Acre
Ex-soldado ganha ação contra Exército na Justiça
Há mais ou menos quatro anos, Adailson de Freitas perdeu a audição e sofre de transtornos mentais e bipolares. O laudo médico foi atestado em Manaus (AM).
Segundo ele, a doença foi diagnosticada quando ainda estava cumprindo o serviço militar.
Tudo começou em 2009, quando participava da Semana Verde, uma espécie de Operação Boina, na qual os soldados passam por uma série de atividades na floresta.

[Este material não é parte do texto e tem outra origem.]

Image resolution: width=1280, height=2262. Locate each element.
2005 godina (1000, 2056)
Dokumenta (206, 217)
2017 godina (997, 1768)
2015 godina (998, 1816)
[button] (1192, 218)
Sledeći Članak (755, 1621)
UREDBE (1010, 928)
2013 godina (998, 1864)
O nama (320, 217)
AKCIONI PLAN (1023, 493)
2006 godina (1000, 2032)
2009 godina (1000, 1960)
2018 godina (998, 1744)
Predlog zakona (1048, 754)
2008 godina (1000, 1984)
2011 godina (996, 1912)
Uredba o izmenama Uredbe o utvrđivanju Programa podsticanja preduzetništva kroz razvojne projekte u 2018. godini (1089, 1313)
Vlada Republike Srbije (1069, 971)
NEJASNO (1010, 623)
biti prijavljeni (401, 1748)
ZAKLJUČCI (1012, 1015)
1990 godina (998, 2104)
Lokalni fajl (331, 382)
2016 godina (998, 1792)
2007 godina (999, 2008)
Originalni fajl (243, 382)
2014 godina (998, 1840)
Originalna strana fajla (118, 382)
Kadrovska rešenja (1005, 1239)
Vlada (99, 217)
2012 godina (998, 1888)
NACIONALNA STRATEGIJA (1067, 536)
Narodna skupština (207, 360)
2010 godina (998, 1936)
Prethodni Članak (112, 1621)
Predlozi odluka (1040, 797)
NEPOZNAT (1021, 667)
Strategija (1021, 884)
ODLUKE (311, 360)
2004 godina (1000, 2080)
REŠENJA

A pressão foi tão grande que o jovem não suportou e começou a apresentar um comportamento estranho. Adailson fez tratamento no Hospital de Saúde Mental do Acre (Hosmac). O Exército oferece uma ajuda de custo de R$ 470 – um terço do salário que recebia, que era de R$ 1,4 mil.
“Vivo com o pouco que ganho. Com esse dinheiro pago a pensão da minha filha, o aluguel de onde moro, e compro os meus remédios. Não da para fazer quase nada. Para comer tenho que pedir na casa de um e de outro”, desabafa o jovem.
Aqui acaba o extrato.